_Instructions to follow_:
Copy the items below verbatim, from the line with "Select the April 2025 month heading" up to and including the line with "Action: (x=80, y=96)".

_Dataset records_:
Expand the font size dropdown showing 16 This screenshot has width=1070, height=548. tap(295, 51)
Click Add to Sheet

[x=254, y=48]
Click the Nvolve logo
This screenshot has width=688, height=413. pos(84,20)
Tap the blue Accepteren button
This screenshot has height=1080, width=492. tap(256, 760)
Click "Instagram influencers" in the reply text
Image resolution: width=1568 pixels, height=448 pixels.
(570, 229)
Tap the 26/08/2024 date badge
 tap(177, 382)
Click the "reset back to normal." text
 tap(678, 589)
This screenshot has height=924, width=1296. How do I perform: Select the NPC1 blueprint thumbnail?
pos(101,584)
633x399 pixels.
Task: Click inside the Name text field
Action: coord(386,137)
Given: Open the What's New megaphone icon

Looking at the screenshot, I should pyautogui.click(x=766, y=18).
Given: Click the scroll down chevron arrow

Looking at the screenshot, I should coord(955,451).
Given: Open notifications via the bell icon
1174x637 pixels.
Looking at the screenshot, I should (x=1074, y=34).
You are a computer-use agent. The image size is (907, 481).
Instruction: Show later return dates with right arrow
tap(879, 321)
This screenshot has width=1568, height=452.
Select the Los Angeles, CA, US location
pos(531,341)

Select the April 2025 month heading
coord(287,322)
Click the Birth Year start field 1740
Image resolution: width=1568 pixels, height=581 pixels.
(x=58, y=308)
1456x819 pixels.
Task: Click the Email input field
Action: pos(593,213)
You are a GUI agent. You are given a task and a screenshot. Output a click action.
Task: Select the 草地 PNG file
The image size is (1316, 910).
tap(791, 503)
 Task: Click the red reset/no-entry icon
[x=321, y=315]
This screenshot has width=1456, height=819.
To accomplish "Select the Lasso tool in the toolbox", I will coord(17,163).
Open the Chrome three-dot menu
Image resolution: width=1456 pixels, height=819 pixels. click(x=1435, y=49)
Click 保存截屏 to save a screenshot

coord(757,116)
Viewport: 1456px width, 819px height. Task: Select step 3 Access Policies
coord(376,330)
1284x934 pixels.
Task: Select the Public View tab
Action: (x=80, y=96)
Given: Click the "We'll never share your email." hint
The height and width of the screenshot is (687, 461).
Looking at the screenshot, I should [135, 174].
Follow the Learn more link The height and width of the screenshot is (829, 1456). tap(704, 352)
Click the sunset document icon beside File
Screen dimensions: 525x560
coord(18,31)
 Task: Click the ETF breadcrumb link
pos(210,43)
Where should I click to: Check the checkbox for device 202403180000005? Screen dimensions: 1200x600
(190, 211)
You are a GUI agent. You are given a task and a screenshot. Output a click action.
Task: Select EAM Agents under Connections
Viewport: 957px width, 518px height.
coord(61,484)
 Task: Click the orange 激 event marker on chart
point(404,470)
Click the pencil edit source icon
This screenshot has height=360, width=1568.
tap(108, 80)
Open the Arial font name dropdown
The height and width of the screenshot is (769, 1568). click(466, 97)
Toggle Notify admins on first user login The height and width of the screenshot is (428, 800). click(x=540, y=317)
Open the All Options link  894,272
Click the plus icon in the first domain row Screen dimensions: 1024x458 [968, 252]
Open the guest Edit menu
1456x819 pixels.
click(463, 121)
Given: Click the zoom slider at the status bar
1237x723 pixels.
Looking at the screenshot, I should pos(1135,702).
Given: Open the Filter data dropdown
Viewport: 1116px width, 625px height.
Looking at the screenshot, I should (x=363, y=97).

_Expected output_:
Select the April 2025 month heading
coord(287,322)
Click the Birth Year start field 1740
Image resolution: width=1568 pixels, height=581 pixels.
(x=58, y=308)
1456x819 pixels.
Task: Click the Email input field
Action: pos(593,213)
You are a GUI agent. You are given a task and a screenshot. Output a click action.
Task: Select the 草地 PNG file
The image size is (1316, 910).
tap(791, 503)
 Task: Click the red reset/no-entry icon
[x=321, y=315]
This screenshot has width=1456, height=819.
To accomplish "Select the Lasso tool in the toolbox", I will coord(17,163).
Open the Chrome three-dot menu
Image resolution: width=1456 pixels, height=819 pixels. click(x=1435, y=49)
Click 保存截屏 to save a screenshot

coord(757,116)
Viewport: 1456px width, 819px height. Task: Select step 3 Access Policies
coord(376,330)
1284x934 pixels.
Task: Select the Public View tab
Action: (x=80, y=96)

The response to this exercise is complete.